Pixel coordinate grounding data »
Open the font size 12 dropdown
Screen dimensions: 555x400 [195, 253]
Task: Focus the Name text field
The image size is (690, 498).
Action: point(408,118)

Task statement » Could you reproduce the data above exactly as given?

Exercise output »
Open the font size 12 dropdown
Screen dimensions: 555x400 [195, 253]
Task: Focus the Name text field
The image size is (690, 498).
Action: point(408,118)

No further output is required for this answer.